# What feed would you recommend for tetras?



## ame (Nov 20, 2006)

Dear All

Which fish feed is the best or one of the best when it comes to tetras ? 

I am looking for health of fishes and colouration. 

Please share your experiences .

Thanks

ame


----------



## epicfish (Sep 11, 2006)

Live, frozen, flakes/pellets?

Live food would be best. BBS, daphnia, grindal worms, chopped bloodworms, etc...
Then frozen varieties of these food. Then finally pellets and flakes.


----------



## eklikewhoa (Jul 24, 2006)

i feed mine new life spectrum


----------



## JanS (Apr 14, 2004)

I agree, a good variety of the different foods will give them a nice balanced diet that should cover all of their nutritional needs.


----------



## AaronT (Apr 26, 2004)

New Life Spectrum is the best dry food I've come across.


----------



## K20A2 (Aug 12, 2006)

I feed my tetras new life spectrum pellets, tetramin flakes, frozen bloodworms and frozen mysis shrimp. They really go nuts over the last two.


----------



## ame (Nov 20, 2006)

Dear All

Beef heart/ lamb heart anyone ?

Thanks
ame


----------



## epicfish (Sep 11, 2006)

ame said:


> Dear All
> 
> Beef heart/ lamb heart anyone ?
> 
> ...


It's good as a treat, but those types of foods are fatty and aren't good as long-term food for your fish. A varied diet is the best.


----------



## erijnal (Apr 5, 2006)

If you have an option between live and frozen, go for frozen. Live foods can carry nasty things. I don't think the possibility is significant, buuut..

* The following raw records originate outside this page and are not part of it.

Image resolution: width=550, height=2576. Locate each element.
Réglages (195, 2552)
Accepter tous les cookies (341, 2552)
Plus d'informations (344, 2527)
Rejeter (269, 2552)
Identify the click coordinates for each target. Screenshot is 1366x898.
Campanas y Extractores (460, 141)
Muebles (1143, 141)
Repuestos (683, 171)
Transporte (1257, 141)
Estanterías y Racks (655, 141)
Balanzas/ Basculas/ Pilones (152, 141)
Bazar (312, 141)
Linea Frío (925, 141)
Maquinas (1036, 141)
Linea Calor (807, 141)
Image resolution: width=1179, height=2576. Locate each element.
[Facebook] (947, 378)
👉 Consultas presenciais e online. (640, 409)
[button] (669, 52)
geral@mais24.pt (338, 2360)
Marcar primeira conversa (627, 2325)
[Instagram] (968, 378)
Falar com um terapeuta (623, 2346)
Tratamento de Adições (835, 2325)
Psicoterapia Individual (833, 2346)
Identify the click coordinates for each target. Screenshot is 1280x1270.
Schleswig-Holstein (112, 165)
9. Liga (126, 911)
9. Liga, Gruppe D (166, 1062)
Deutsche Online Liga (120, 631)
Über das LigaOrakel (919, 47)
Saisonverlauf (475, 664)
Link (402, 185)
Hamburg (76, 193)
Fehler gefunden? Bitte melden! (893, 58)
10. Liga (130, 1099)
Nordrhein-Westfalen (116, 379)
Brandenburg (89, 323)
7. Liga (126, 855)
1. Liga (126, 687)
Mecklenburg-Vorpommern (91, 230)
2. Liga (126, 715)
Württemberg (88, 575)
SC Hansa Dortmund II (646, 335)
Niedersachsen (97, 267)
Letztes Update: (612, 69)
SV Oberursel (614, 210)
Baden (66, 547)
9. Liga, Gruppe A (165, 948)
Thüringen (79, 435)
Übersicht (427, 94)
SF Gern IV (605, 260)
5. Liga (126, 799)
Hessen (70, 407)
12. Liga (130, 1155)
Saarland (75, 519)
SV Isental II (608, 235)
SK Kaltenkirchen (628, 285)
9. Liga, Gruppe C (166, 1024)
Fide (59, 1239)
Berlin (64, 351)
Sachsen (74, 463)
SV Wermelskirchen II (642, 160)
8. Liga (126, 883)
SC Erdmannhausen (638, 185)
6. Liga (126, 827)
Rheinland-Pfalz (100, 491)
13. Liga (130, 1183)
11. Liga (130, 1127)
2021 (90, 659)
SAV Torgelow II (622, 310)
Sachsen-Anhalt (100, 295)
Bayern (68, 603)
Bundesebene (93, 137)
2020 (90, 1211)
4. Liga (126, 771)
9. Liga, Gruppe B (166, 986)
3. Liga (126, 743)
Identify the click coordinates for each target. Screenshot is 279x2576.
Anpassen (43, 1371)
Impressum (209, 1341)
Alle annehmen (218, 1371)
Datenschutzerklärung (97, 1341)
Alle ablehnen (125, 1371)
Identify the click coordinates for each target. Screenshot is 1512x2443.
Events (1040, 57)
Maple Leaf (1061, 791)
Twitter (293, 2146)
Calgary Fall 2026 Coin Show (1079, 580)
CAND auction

I've heard more than a couple stories about people suffering fish loss after feeding live foods, especially creepy-crawlies from LFS's


----------



## pnchowdary (Jul 27, 2006)

You also get frozen live food from stores like petsmart. You can thaw it with hot water and feed it to the fish. Its as good as live food.


----------



## furballi (Feb 2, 2007)

Combine a variety of stuffs...Tetramin, HBH Betta bites and Tetra Colorbits soaked in water until soft, earthworm (clean gut first), and boiled shrimps. The food particles should be large enough for consumption by the smallest tetra.


----------



## Steven_Chong (Mar 17, 2005)

ADA AP-2

Tokyo Aquaforest lets you pull tickets out of a box for every 30 bucks or so you spend. If you draw a ticket with a number on it, you get some nice prizes. I pulled a 1 once and ended up with $100 worth of free aquarium equipment. The super-grand prize is a SOLAR I system. O.O

If you pull a ticket with no number, you get the booby prize-- a packet of ADA fish food. Lets just say my fish will be eating gourmet for years to come . . . :heh:


----------



## Philip C (Jan 1, 2007)

I just bought a bottle of New Life Spectrum, it seems expensive at first but if you look it at Net Wt. it comes with much more than the equivalently priced flake food. So far my fish are loving it. As for the copper sulfate listed, this is day 3 that I have been feeding it directly to some ghost shrimp I have in a small plastic container. This test should show some interesting results.
Philip


----------



## eklikewhoa (Jul 24, 2006)

I belive the makers of NLS have stated that the copper is neglible to most inverts and you would probably have to over feed before they die and I think they would die of dirty water before copper poisoning.

My RCS,Amano's and ghost get NLS- growth,H20 tablets and Thera+A


----------



## Philip C (Jan 1, 2007)

Yea I've been throwing way too much food into the shrimp bucket just to make sure they eat tons of it. Its amazing how much the shrimp can pack down. Everyday I've been doing 80 - 100% water changes to make sure the dirty water won't kill them. I want to see if excessive copper feeding will. I will post my results after a month or so of testing.


----------